William Faulkner (1897 – 1962) is an iconic figure in American literature, particularly in the genre of Southern Gothic literature. Highly influenced by the black nanny who raised him, Callie Barr, and his mother and grandmother’s encouragement of his visual imagination, his novels usually explored the politics of sexuality and race. In addition to the 1949 Nobel Prize in Literature, he also won the Pulitzer Prize for Fiction twice; in 1955 and again in 1963. He was friends with the short story author, Sherwood Anderson, who embraced naturalism and was known as a “writer’s writer.” He encouraged Faulkner to submit his first book manuscript that got published in 1926, titled Soldiers’ Pay.
William Cuthbert Falkner (who changed the spelling of his surname in 1918) hailed from Lafayette County in north-central Mississippi and spent most of his life there. Starting in the seventh grade, he studied the history of Mississippi on his own time, rather than complete his school work, had to repeat grades, and never finished high school. Faulkner was surrounded by stories, hearing his elders’ account of the Civil War, slavery, the Ku Klux Klan, and his family history, spawning his interest in writing.
In addition to novels, plays, and short stories, Faulkner also wrote essays, poetry and screenplays. His work had a definite regional focus and flavor, conjuring Yoknapatawpha County — a fictional county based upon Lafayette County — as the setting for most of his work including; The Sound and the Fury (1929), As I Lay Dying (1930), A Rose for Emily (1930), Light in August (1932), and Absalom, Absalom! (1936). As I Lay Dying draws from Homer’s The Odyssey , Chapter XI: “As I lay dying, the woman with the dog’s eyes would not close my eyes as I descended into Hades.”
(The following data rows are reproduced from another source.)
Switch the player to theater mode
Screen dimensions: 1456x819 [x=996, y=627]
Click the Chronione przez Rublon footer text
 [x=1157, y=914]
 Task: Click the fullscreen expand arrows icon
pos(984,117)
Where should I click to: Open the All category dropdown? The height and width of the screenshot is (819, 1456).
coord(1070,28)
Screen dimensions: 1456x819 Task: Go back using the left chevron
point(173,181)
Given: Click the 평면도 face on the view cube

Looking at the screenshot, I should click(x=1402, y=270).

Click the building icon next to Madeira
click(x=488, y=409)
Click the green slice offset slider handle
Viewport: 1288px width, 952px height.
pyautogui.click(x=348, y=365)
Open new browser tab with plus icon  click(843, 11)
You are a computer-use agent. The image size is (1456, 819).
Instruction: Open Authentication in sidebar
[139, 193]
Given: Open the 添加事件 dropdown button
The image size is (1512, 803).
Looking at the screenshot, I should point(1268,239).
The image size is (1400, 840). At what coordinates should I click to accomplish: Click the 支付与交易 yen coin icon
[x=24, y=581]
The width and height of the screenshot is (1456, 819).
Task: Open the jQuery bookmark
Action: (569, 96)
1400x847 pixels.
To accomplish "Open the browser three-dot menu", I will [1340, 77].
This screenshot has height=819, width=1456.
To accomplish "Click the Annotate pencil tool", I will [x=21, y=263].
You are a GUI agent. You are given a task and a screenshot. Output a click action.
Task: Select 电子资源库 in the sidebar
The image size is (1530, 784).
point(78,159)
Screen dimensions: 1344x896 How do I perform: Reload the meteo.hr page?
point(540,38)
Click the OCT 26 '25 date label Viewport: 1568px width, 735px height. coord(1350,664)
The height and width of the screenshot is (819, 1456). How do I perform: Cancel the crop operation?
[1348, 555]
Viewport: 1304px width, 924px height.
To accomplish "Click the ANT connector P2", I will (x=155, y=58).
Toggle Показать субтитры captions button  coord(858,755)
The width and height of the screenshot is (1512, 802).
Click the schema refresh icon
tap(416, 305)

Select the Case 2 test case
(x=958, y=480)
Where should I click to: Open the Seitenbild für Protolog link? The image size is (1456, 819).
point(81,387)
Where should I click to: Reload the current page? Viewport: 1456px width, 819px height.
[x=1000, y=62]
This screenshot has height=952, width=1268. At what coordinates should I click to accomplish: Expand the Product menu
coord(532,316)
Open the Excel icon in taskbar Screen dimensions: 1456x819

Faulkner dated Estelle Oldham in high school and aspired to marry her, believing that he would. Estelle, however, dated other boys and when Cornell Franklin, a young man from a well-placed family proposed, her parents insisted that she accept. When that marriage dissolved in April 1929, Faulkner wasted no time and he and Estelle were married in June of 1929.
We look forward to featuring more of Faulkner’s work when it enters the public domain.